─── INPUT DATA ───

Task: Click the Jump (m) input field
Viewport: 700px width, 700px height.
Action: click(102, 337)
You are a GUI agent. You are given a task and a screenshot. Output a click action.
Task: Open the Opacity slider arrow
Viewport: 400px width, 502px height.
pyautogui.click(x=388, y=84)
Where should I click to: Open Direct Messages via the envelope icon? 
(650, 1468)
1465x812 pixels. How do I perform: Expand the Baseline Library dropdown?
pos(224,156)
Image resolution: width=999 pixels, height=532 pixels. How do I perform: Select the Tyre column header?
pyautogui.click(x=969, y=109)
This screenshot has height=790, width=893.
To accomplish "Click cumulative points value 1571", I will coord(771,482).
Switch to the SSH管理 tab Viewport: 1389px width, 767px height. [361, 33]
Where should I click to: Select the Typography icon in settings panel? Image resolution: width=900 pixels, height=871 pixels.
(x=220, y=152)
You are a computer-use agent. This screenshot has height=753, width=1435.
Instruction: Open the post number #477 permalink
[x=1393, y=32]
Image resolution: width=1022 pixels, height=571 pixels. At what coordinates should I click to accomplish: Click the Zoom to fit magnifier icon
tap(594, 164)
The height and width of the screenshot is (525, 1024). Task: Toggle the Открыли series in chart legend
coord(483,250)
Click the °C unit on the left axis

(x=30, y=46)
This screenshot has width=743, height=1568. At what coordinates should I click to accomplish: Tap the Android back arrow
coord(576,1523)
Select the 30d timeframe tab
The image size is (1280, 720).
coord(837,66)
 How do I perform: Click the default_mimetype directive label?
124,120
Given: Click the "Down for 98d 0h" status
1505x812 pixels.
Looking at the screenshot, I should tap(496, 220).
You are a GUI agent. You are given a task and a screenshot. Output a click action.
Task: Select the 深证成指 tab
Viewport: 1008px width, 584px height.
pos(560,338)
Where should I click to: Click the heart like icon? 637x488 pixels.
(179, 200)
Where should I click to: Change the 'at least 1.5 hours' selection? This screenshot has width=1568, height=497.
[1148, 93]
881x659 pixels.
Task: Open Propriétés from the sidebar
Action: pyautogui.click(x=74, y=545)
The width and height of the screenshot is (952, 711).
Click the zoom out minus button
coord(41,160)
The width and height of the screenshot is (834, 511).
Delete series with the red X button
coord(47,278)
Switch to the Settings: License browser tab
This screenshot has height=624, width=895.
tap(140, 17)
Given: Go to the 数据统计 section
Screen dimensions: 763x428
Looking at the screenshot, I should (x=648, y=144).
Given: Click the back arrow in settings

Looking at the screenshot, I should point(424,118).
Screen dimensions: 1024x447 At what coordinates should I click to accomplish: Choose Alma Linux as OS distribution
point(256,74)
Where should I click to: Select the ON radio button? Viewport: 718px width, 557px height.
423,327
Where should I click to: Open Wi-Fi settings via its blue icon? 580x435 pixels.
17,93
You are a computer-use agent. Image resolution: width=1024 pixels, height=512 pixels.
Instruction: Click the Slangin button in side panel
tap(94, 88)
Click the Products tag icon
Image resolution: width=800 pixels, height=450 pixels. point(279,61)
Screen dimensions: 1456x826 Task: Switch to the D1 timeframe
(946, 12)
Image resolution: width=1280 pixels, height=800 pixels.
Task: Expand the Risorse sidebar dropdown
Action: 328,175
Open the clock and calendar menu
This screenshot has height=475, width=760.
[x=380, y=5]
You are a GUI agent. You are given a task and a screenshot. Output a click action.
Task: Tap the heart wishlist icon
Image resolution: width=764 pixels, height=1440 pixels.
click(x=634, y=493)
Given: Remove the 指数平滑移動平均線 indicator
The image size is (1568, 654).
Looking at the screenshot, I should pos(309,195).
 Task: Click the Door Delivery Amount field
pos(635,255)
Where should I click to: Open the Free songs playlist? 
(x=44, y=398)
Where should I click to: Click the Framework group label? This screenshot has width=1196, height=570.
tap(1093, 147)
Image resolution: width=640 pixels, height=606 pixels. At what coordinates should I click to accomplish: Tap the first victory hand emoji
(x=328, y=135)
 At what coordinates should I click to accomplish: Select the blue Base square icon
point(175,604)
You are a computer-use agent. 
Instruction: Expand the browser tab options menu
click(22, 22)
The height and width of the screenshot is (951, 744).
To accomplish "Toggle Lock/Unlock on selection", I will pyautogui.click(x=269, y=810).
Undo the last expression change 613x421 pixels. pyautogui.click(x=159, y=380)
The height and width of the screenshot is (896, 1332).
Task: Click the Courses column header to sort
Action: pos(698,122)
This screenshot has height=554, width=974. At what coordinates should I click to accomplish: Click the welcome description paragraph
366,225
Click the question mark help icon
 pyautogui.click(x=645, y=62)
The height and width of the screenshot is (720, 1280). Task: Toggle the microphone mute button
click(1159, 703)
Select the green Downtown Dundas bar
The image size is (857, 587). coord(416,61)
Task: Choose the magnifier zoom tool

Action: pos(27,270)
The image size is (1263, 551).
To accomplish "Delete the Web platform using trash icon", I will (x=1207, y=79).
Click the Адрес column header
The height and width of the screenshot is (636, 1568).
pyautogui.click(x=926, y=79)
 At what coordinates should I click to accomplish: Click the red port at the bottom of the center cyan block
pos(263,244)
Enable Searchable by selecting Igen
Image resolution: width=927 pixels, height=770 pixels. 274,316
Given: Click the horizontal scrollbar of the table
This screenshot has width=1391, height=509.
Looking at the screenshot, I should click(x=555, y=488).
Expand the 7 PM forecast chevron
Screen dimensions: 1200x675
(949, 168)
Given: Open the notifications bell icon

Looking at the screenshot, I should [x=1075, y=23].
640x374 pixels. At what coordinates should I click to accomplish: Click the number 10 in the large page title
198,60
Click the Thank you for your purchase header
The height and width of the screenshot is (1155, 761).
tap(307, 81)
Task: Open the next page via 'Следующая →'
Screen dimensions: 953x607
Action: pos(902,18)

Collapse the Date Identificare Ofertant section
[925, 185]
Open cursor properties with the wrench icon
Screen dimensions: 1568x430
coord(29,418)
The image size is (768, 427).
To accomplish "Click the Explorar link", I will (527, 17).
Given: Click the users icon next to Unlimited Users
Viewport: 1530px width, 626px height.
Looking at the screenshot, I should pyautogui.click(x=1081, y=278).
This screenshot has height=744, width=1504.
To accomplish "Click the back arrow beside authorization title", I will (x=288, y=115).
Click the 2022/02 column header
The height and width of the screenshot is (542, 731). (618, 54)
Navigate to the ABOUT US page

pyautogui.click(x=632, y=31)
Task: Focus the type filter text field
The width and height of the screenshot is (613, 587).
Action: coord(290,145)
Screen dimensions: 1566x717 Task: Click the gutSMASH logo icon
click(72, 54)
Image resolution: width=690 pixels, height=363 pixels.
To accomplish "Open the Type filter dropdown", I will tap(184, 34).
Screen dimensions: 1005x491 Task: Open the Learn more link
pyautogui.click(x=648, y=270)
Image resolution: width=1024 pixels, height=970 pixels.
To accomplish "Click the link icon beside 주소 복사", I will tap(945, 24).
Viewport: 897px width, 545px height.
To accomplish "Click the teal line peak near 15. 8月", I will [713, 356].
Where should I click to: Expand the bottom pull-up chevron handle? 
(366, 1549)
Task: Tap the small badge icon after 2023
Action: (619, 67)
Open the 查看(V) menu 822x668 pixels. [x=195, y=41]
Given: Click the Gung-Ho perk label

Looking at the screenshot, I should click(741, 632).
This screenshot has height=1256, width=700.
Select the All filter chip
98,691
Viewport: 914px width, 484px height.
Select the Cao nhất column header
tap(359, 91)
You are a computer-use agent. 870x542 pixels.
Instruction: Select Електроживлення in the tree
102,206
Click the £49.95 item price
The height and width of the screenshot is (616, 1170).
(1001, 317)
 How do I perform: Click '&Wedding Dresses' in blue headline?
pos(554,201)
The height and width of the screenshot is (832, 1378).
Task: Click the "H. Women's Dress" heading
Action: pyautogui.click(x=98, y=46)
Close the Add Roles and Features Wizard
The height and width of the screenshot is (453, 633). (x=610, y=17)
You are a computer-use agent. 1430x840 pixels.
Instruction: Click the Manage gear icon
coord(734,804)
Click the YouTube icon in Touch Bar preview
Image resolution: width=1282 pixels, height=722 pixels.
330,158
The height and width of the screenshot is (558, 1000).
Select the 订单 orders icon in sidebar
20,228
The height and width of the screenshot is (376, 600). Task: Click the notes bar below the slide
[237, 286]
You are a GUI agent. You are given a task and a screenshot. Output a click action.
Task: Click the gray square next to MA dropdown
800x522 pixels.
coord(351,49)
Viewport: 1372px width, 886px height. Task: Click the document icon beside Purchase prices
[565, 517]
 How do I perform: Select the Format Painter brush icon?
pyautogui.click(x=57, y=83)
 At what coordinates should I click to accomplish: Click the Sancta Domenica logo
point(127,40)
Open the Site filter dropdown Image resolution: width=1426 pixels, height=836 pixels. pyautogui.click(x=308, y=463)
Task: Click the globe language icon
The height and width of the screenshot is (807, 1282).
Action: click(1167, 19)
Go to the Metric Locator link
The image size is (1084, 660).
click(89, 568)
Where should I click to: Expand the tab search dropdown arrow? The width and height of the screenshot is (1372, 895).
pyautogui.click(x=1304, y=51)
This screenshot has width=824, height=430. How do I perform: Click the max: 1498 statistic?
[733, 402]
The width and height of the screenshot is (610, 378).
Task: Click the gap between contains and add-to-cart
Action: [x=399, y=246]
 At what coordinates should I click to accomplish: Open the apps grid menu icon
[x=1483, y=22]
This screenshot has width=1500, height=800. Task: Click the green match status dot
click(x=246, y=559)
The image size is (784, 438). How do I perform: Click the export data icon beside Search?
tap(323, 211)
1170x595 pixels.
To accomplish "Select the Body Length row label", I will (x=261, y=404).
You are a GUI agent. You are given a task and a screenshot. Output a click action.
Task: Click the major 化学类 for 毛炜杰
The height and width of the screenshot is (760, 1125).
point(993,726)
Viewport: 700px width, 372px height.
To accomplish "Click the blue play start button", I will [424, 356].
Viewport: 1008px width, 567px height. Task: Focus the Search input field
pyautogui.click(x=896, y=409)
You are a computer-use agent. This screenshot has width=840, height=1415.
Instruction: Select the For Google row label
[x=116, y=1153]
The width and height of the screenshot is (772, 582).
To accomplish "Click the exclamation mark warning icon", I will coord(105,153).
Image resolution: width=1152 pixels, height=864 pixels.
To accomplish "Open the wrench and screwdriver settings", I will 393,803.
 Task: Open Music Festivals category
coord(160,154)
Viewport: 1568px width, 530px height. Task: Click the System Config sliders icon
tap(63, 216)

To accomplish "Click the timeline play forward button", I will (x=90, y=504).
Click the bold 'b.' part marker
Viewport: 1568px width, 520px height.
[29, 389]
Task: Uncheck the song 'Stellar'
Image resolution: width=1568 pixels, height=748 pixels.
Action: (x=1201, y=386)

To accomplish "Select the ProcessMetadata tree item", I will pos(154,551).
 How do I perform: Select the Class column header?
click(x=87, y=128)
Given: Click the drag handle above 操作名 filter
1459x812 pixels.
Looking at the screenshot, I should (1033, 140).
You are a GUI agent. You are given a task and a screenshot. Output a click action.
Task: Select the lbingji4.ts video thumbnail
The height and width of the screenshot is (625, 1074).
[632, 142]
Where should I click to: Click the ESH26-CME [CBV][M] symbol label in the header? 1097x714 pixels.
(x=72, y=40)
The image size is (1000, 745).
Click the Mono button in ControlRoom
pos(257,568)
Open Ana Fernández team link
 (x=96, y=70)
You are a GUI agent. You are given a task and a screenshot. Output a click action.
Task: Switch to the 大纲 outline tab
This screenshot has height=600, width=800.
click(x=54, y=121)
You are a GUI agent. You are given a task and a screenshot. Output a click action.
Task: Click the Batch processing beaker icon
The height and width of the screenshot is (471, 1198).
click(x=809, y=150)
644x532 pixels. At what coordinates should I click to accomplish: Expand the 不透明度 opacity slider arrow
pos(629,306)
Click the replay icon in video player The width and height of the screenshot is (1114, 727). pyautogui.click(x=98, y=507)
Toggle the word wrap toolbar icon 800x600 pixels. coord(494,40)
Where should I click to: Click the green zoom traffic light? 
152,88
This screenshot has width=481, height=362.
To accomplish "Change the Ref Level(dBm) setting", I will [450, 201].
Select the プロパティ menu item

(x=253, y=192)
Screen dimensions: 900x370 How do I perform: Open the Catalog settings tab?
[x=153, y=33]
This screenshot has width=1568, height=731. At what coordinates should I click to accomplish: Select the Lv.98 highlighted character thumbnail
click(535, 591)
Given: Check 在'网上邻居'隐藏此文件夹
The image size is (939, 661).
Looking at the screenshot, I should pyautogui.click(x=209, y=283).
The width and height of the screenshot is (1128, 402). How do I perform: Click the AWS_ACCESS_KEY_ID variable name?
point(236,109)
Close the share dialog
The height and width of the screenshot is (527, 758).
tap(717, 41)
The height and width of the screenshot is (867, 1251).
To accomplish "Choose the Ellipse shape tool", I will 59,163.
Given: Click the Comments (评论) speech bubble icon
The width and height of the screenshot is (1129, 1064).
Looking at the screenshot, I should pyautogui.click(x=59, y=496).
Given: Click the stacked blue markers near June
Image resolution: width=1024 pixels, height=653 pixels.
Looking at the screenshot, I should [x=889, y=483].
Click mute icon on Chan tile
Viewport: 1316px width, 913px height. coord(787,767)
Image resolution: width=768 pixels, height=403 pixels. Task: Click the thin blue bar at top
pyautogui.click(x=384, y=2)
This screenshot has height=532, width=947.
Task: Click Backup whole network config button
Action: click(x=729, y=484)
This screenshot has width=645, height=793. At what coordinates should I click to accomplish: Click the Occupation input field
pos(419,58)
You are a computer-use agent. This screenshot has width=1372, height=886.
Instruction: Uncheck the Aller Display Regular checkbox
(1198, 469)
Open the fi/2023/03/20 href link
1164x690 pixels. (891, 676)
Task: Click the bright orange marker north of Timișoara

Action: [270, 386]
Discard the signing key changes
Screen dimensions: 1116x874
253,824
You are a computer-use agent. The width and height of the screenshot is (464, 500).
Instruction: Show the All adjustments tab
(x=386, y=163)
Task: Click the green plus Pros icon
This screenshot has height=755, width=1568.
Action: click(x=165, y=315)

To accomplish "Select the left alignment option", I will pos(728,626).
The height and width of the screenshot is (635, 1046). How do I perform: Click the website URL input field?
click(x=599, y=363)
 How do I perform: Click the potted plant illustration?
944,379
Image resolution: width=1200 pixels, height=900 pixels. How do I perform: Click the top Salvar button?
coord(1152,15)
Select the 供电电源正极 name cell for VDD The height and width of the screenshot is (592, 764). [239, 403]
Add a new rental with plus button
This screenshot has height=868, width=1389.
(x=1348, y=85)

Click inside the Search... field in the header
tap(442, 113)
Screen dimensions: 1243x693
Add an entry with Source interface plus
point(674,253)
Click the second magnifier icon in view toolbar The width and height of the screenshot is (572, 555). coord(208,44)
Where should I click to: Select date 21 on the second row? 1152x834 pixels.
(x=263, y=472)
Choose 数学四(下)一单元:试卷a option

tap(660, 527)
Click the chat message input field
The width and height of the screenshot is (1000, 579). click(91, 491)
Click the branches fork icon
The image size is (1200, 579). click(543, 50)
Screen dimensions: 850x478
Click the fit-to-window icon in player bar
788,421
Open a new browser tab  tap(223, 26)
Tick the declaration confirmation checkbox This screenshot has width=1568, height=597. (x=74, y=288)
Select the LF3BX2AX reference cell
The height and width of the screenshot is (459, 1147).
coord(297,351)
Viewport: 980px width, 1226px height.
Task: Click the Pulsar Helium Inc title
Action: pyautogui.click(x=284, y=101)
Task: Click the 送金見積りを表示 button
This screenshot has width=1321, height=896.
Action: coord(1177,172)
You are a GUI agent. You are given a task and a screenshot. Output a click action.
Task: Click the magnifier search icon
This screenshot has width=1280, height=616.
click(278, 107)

───

# WORK REQUIRED
Taking the line with "Navigate to the ABOUT US page" as the first and the line with "You are a computer-use agent. 870x542 pixels." as the last, retype that stretch of the data above exactly, with no other lines.

# WRITTEN ANSWER
Navigate to the ABOUT US page

pyautogui.click(x=632, y=31)
Task: Focus the type filter text field
The width and height of the screenshot is (613, 587).
Action: coord(290,145)
Screen dimensions: 1566x717 Task: Click the gutSMASH logo icon
click(72, 54)
Image resolution: width=690 pixels, height=363 pixels.
To accomplish "Open the Type filter dropdown", I will tap(184, 34).
Screen dimensions: 1005x491 Task: Open the Learn more link
pyautogui.click(x=648, y=270)
Image resolution: width=1024 pixels, height=970 pixels.
To accomplish "Click the link icon beside 주소 복사", I will tap(945, 24).
Viewport: 897px width, 545px height.
To accomplish "Click the teal line peak near 15. 8月", I will [713, 356].
Where should I click to: Expand the bottom pull-up chevron handle? 
(366, 1549)
Task: Tap the small badge icon after 2023
Action: (619, 67)
Open the 查看(V) menu 822x668 pixels. [x=195, y=41]
Given: Click the Gung-Ho perk label

Looking at the screenshot, I should click(741, 632).
This screenshot has height=1256, width=700.
Select the All filter chip
98,691
Viewport: 914px width, 484px height.
Select the Cao nhất column header
tap(359, 91)
You are a computer-use agent. 870x542 pixels.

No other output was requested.